For the high b-value, multi-shell HCP data, the spherical-deconvolution informed filtering of tractograms (SIFT) ⁷³ algorithm was applied to further improve the fit between the reconstructed streamlines and the underlying DWI data, starting from a generated tractogram of 10 million streamlines and filtering it to a final whole-brain tractogram of 1 million streamlines. Since the SIFT algorithm is best suited for high b-value datasets, it was not applied on the single-shell, low b-value LEMON dataset, where instead a whole brain tractogram of 5 million streamlines was generated (note that the number of streamlines is uninfluential to the tw-dFC contrast generation). Whole-brain tractograms for each subject of both datasets were transformed to the MNI 152 standard space by applying the non-linear transformations obtained from structural images. Since each subject’s rs- fMRI volumes were already registered to the MNI 152 template, all the following analyses took place in standard space.

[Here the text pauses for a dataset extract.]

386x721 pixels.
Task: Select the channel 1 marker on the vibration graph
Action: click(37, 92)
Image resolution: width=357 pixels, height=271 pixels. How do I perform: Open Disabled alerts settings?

For each subject, whole-brain tractograms derived from tractography and preprocessed rs-fMRI time series were combined to generate a 4-dimensional tw-dFC dataset with the same spatial and temporal resolution of the original fMRI time series. In this framework, each white matter voxel’s time series reflects the dynamic changes in functional connectivity occurring at the endpoints of the white matter pathways traversing that voxel ²³. For sliding-window functional connectivity analysis of rs-fMRI time series, a rectangular sliding window with ∼40 s length (55 time points for the HCP data, TR = 0.72 s; 29 time points for the LEMON data, TR = 1.4 s) was employed, as suggested by previous works ^{6, 74}. For the HCP data, tw-dFC derived from LR and RL phase encoding volumes were temporally concatenated for each subject.

4. Group independent component analysis (ICA)

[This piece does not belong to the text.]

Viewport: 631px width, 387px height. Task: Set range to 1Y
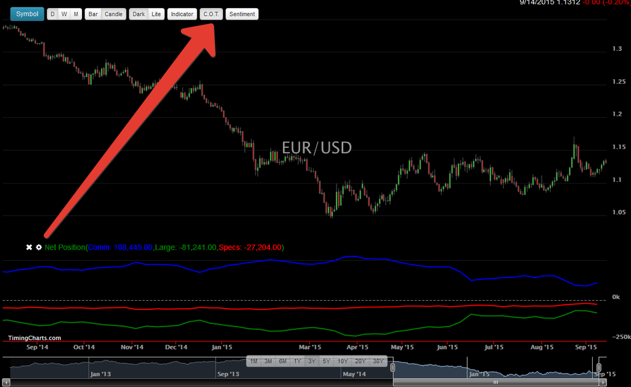click(x=297, y=361)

The obtained tw-dFC volumes were analyzed using a spatial group ICA framework as implemented in the Group ICA of FMRI Toolbox (GIFT) ^{75, 76}. Group analysis was performed separately for the primary dataset (HCP) and the validation dataset (LEMON). Briefly, the pipeline for group ICA analysis involves a first step, in which a subject-level principal component analysis (PCA) is performed for dimensionality reduction purposes, and a second step in which dimensionality-reduced data are temporally concatenated and undergo a secondary PCA dimensionality reduction along directions of maximal group variability. Finally, the group PCA-reduced matrix is decomposed into a given number of independent components (ICs) using the Infomax algorithm ⁷⁷.

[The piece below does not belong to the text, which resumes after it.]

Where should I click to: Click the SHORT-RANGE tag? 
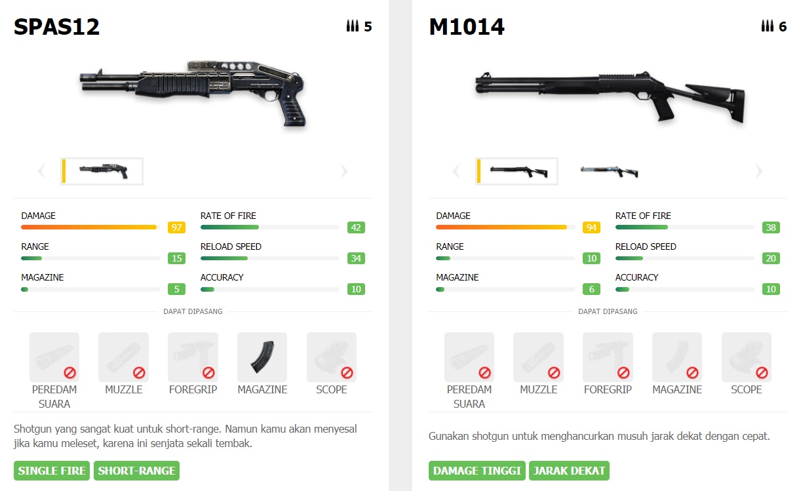(x=136, y=471)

For the first data reduction step, 120 subject-specific PCA components were chosen, as in previous works ⁷⁶. The second data reduction step and subsequent ICA decomposition were performed at three different dimensionality levels (ICA₁₀, ICA₂₀ and ICA₁₀₀). For each run, the ICA algorithm was repeated 20 times in ICASSO and the n most reliable components were identified as the final group-level components, to ensure stability of estimation. ICASSO returns a stability (quality) index (Iq) for each estimate-cluster. This provides a rank for the corresponding ICA estimate. In the ideal case of m one-dimensional independent components, the estimates are concentrated in m compact and close-to-orthogonal clusters. In this case, the index to all estimate-clusters is very close to one, while it drops when the clusters grow wider and less homogeneous ²⁷.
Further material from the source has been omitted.